= Data for review =
--- --- ---

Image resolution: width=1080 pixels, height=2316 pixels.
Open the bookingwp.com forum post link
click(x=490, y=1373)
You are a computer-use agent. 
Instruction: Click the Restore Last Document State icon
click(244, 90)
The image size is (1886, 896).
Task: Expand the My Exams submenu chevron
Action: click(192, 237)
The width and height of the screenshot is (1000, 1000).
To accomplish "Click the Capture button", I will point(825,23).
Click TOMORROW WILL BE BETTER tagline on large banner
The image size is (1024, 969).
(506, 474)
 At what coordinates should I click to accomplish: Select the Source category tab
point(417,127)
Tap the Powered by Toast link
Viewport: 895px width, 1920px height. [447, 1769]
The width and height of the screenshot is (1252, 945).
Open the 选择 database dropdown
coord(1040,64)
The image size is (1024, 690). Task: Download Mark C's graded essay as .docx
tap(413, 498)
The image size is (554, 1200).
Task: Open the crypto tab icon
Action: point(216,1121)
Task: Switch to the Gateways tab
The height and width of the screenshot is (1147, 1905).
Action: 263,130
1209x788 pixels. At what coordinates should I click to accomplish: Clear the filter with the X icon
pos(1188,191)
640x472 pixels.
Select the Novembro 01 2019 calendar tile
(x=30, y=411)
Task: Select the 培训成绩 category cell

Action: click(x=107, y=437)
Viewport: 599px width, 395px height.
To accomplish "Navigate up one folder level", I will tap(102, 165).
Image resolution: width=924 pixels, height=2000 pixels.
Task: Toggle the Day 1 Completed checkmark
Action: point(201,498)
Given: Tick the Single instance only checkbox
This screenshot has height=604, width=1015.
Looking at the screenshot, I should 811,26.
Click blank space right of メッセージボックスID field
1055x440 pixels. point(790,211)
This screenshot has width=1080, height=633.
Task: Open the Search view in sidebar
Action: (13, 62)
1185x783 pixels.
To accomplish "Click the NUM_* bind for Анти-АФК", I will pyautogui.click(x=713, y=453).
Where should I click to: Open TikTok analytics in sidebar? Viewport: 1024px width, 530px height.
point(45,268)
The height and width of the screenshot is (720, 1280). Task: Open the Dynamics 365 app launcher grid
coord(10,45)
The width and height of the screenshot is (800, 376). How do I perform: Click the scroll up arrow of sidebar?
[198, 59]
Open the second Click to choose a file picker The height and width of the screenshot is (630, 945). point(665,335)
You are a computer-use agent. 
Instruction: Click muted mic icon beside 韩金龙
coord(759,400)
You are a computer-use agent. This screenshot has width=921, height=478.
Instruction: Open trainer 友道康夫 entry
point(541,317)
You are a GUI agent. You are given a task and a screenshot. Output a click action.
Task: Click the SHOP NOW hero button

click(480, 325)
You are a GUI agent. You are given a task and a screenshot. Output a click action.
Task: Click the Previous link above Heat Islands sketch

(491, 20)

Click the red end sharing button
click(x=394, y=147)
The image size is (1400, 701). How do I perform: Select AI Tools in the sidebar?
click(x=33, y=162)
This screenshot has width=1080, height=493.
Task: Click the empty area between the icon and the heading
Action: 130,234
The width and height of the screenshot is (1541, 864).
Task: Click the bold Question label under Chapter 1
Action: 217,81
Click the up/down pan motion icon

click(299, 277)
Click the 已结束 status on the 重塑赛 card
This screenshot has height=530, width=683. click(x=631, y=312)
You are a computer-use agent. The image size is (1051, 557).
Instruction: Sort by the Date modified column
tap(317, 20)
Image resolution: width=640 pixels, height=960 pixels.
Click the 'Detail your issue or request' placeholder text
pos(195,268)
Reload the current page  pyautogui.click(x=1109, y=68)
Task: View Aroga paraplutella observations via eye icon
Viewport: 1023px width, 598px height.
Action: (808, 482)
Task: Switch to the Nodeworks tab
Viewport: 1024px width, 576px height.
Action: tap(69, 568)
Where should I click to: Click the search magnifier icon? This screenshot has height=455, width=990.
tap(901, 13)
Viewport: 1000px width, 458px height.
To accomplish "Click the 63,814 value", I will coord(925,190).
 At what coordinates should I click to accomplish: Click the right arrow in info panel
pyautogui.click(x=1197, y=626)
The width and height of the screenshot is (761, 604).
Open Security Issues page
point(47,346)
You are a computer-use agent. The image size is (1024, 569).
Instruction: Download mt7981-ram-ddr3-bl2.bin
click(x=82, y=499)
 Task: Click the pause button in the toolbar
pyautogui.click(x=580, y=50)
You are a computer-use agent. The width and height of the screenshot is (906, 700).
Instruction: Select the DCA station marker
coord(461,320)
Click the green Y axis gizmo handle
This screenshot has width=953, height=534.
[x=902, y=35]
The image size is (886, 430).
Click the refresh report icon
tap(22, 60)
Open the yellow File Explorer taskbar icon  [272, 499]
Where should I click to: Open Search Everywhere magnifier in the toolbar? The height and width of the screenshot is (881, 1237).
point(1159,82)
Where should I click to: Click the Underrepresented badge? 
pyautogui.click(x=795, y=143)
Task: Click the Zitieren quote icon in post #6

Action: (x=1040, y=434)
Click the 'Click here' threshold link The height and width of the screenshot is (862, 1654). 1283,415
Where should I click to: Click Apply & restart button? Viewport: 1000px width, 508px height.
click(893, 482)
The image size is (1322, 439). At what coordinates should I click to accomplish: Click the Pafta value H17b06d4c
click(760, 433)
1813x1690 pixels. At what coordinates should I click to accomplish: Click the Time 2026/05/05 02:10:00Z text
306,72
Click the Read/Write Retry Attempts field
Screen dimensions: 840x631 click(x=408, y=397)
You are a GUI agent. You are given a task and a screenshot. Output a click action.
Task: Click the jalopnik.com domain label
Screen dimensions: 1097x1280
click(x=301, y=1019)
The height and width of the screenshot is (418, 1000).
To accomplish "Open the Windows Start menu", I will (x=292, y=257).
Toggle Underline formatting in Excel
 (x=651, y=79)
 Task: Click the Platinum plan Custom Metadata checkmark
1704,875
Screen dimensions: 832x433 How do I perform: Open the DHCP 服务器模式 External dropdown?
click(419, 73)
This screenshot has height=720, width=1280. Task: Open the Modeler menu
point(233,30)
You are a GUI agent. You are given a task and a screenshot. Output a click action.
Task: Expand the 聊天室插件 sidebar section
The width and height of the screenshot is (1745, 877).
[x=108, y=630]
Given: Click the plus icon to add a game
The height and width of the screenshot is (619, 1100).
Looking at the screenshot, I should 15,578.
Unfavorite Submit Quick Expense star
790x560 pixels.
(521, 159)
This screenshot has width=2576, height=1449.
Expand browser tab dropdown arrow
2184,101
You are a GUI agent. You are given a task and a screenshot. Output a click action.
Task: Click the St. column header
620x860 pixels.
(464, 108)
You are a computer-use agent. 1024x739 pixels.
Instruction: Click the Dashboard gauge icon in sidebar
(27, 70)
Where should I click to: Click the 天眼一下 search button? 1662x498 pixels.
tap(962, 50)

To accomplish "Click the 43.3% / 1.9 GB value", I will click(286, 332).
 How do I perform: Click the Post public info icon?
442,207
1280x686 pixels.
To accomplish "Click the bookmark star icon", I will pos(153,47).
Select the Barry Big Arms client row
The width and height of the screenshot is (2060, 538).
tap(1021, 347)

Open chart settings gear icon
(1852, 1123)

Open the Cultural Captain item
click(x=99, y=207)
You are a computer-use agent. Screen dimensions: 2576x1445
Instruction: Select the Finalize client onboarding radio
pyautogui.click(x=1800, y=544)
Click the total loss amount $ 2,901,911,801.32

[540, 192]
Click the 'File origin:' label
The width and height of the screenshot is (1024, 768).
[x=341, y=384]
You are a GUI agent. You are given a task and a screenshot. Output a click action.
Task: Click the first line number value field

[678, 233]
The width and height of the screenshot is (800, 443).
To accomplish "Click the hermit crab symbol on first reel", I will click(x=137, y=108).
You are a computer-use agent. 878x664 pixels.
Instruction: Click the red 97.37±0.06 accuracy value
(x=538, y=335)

--- --- ---

= Required action =
The exact lines from the one containing "Open the Cultural Captain item" through the end of the listing above are the expected output; include nothing else.

= Answer to the problem =
Open the Cultural Captain item
click(x=99, y=207)
You are a computer-use agent. Screen dimensions: 2576x1445
Instruction: Select the Finalize client onboarding radio
pyautogui.click(x=1800, y=544)
Click the total loss amount $ 2,901,911,801.32

[540, 192]
Click the 'File origin:' label
The width and height of the screenshot is (1024, 768).
[x=341, y=384]
You are a GUI agent. You are given a task and a screenshot. Output a click action.
Task: Click the first line number value field

[678, 233]
The width and height of the screenshot is (800, 443).
To accomplish "Click the hermit crab symbol on first reel", I will click(x=137, y=108).
You are a computer-use agent. 878x664 pixels.
Instruction: Click the red 97.37±0.06 accuracy value
(x=538, y=335)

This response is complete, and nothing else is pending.